There is no cure for this virus and the outcome is usually fatal, but symptomatic treatment should always be attempted with a high protein diet, use of proteolytic enzymes, vitamin complexes, drainage of effusions into the case of a wet FIP, the use of corticosteroids to depress the humoral immune system and reduce vascular consequences, the use of cellular system stimulators such as feline recombinant omega interferon or the injection of dexamethasone into the cavities to prevent effusion.
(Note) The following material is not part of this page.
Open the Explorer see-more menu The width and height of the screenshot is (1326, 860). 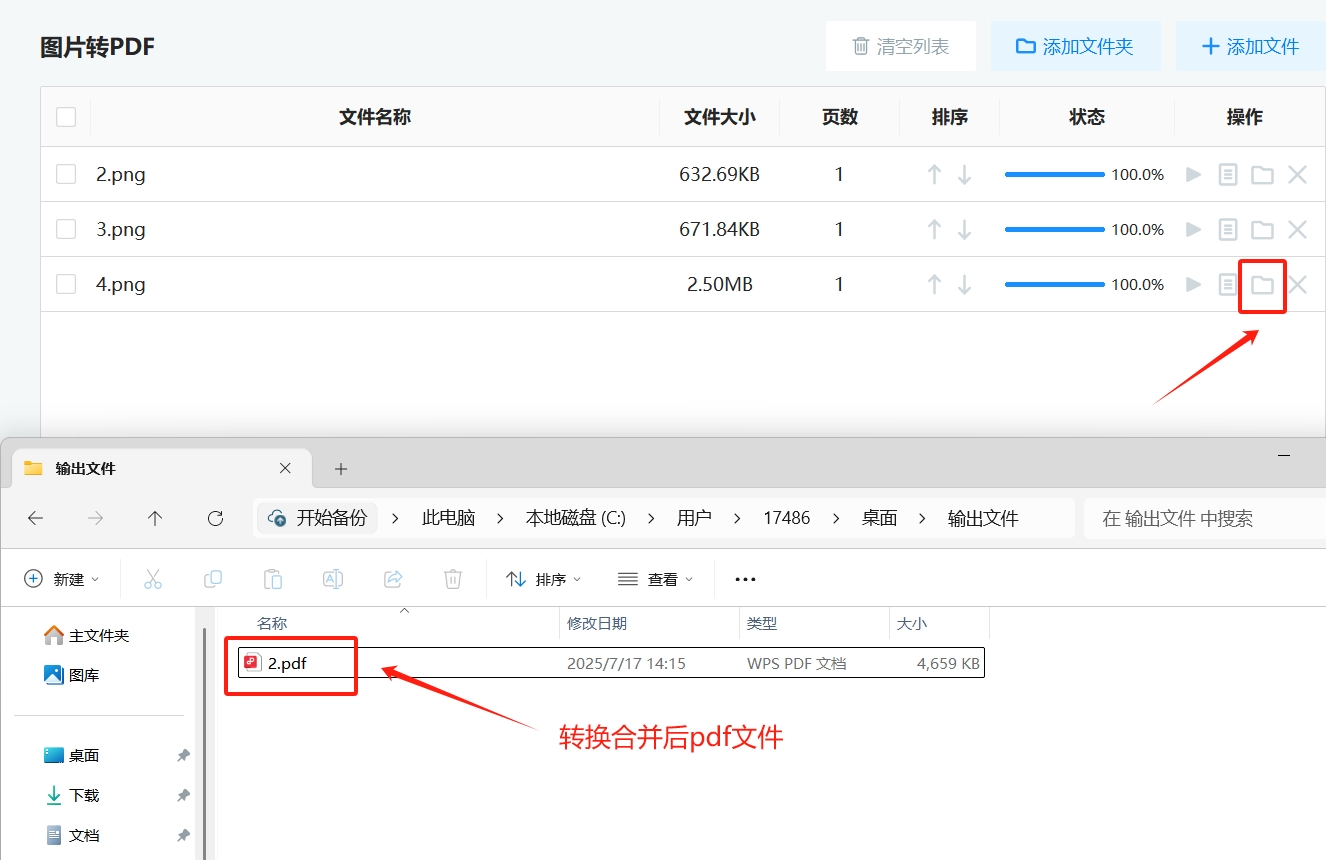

In recent years, two active ingredients have been studied which seem likely to be effective treatments for FIP: the 3C protease inhibitor GC376 and the nucleoside analog GS-441524, the latter seeming to be more promising. However, as we said, they are still in the study phase.

Rabies

Although rare thanks to vaccination, the rabies virus is a fatal disease for cats and can be one of the feline diseases that can be transmitted to humans. Rabies is a deadly zoonosis of great importance to humanity. Cats can suffer from rabies and transmit it to humans. The virus is transmitted through saliva following a bite from an infected animal and travels to the central nervous system, causing flaccid paralysis due to lower motor neuron syndrome, which progresses to paralysis of the upper motor neuron and cortex, causing encephalitis and, ultimately, death.

Treatment

All rabies infections lead to death and in animals, including cats, treatment is prohibited, always by euthanasia, because of the great risk to public health it represents, since it can perfectly well be transmitted to the human body. man and other animals.

As we can see, these fatal diseases in cats often have no specific treatment. Preventive medicine, therefore, becomes the best option to avoid them or, at least, to diagnose them as soon as possible.